Gleichwohl liefert die vorliegende explorative Analyse erste Evidenzen für die Eignung des Beobachtungsbogens für eine Unterrichtsevaluation durch Schulleitungen. Die Ergebnisse weisen darauf hin, dass es im Interesse der theoretischen Trennschärfte sinnvoll ist, die drei Basisdimensionen auf der Grundlage der gewählten Bezugstheorien zu operationalisieren und so die kognitive, die motivationale und die soziale Perspektive auf Unterricht eindeutig zu trennen. Dies erleichtert nicht nur die Konzeption und Durchführung von Beobachtungstrainings für Schulleitungen, sondern stellt auch einen klaren Rahmen für deren Feedback an die beurteilten Lehrkräfte bereit. Die Erfahrungen mit der Nutzung des Bogens im Rahmen eines Schulleitungstrainings bestätigen diese Einschätzung. Auch die eigentliche Zielgruppe des Bogens konnte ihn nach dem Training praktikabel einsetzen. Die Wirkung eines auf dem Beobachtungsbogen basierendem Unterrichtsfeedbacks von Schulleitungen auf die von Schüler/-innen wahrgenommene Unterrichtsqualität wurde im Rahmen einer Interventionsstudie untersucht. Schüler/-innen von Lehrpersonen, die ein Unterrichtsfeedback von ihrer Schulleitung erhielten, schätzten die Unterrichtsqualität nach der Feedbackintervention bei fünf der beschriebenen Unterrichtsmerkmale signifikant besser ein, als Schüler/-innen von Lehrpersonen, die kein Feedback erhielten (Kellermann et al. under review). Die Interventionsstudie liefert somit Belege dafür, dass der Beobachtungsbogen für wirksame Unterrichtsentwicklung verwendet werden kann und unterstreicht dessen Praktikabilität.
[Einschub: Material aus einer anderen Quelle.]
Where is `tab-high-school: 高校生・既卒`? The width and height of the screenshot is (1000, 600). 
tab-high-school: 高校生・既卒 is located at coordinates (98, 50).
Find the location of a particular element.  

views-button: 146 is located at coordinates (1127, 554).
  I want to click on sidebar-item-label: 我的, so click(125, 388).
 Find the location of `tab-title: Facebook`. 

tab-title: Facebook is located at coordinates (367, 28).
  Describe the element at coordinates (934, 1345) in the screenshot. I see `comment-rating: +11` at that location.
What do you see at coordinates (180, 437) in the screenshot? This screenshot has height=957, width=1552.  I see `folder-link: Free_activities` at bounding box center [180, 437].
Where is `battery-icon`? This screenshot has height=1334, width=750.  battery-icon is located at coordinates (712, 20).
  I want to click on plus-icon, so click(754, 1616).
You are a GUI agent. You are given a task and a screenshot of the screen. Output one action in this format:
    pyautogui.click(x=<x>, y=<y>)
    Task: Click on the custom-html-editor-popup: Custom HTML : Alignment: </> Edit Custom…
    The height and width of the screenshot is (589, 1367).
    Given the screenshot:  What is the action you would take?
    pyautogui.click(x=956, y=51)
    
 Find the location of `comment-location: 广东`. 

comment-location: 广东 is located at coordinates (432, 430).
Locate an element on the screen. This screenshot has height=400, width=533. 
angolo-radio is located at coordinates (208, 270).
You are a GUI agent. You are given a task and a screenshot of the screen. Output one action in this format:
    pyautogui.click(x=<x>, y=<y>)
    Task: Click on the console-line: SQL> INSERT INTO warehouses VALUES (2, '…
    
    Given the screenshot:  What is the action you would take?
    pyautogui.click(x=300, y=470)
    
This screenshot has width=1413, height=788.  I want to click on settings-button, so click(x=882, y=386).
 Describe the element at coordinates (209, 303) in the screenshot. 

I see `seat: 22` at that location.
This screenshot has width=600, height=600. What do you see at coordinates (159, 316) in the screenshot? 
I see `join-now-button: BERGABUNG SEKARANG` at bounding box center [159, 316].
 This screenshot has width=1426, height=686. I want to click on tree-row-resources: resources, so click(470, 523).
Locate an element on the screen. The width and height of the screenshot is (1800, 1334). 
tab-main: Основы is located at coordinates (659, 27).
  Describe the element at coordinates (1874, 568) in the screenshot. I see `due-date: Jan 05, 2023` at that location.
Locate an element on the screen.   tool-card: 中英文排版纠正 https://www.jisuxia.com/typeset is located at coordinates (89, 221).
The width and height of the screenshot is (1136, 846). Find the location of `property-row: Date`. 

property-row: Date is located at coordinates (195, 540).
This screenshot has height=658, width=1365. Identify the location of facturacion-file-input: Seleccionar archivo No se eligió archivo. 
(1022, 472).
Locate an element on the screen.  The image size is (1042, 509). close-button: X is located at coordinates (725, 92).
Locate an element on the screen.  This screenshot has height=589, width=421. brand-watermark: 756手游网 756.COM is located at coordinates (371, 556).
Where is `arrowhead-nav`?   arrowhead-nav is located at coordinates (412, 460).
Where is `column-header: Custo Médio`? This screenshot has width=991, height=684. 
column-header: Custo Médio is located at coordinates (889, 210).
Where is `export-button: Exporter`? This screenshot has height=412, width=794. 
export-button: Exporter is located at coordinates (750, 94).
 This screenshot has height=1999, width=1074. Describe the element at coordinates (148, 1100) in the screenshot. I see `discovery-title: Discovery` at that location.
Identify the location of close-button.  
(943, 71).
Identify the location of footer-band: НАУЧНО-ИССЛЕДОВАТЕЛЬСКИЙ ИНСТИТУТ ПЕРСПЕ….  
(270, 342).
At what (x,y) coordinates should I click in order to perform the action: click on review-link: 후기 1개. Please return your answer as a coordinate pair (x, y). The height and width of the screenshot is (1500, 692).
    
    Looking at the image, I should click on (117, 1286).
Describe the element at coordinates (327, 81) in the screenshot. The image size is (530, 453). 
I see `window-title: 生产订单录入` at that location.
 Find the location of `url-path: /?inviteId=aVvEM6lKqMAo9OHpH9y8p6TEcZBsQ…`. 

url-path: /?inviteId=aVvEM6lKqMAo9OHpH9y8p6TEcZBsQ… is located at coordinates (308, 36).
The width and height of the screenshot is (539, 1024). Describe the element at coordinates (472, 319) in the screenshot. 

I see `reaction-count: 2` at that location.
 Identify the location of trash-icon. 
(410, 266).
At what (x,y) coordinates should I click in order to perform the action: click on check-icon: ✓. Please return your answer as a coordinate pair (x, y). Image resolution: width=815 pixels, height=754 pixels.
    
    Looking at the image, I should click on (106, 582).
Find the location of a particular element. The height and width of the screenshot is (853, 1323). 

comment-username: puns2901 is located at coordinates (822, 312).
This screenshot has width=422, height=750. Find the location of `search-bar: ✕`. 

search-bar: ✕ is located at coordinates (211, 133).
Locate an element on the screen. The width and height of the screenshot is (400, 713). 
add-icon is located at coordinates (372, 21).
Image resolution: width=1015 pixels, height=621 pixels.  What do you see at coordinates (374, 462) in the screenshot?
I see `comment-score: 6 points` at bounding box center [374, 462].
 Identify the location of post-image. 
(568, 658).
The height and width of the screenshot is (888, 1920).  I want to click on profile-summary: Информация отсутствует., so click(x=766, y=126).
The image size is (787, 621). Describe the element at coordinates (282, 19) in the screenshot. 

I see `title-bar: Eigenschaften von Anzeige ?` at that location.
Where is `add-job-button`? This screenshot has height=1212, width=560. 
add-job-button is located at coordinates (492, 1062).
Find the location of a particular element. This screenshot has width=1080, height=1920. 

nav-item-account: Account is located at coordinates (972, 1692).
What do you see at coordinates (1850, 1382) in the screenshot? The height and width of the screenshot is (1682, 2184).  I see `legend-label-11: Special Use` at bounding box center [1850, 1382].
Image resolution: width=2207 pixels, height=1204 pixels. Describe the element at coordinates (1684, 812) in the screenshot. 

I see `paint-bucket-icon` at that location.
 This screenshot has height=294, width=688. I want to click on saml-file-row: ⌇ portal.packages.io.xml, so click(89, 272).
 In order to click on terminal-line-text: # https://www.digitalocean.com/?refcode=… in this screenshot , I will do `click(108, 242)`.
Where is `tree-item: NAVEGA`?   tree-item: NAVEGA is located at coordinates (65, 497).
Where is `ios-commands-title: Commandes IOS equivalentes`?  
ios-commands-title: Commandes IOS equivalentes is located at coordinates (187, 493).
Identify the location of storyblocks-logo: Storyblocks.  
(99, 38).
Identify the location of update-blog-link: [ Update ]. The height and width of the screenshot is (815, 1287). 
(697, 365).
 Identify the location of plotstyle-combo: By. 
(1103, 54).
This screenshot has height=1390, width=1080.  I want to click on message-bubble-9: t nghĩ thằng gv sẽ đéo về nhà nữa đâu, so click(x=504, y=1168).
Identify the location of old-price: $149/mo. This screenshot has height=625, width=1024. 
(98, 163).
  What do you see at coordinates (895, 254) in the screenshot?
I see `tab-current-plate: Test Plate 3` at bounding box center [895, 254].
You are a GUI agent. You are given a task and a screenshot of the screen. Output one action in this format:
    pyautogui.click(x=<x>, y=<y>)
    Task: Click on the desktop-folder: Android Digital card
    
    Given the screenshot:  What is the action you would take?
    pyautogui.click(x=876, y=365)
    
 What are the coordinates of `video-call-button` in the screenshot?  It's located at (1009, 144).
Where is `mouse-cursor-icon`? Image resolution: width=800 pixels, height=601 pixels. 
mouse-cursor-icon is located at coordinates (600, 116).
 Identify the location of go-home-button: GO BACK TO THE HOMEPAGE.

Anschlussstudien sollten an den aufgezeigten Limitationen ansetzen. Die in der vorliegenden explorativen Studie durchgeführten Analysen sollten mit einer Schulleitungsstichprobe wiederholt werden. Zusätzlich sollte die Inter-Rater-Reliabilität nach Training, sowohl im Unterricht als auch mittels Videomaterial, überprüft werden. Zudem muss durch Invarianztestungen geprüft werden, ob die gefundene Faktorenstruktur gleichermaßen für alle Schulformen und Jahrgangsstufen Gültigkeit besitzt. Dies würde die Voraussetzungen für einen breiten Einsatz des Beobachtungsbogens zu Feedbackzwecken, nicht nur durch Schulleitungen, schaffen.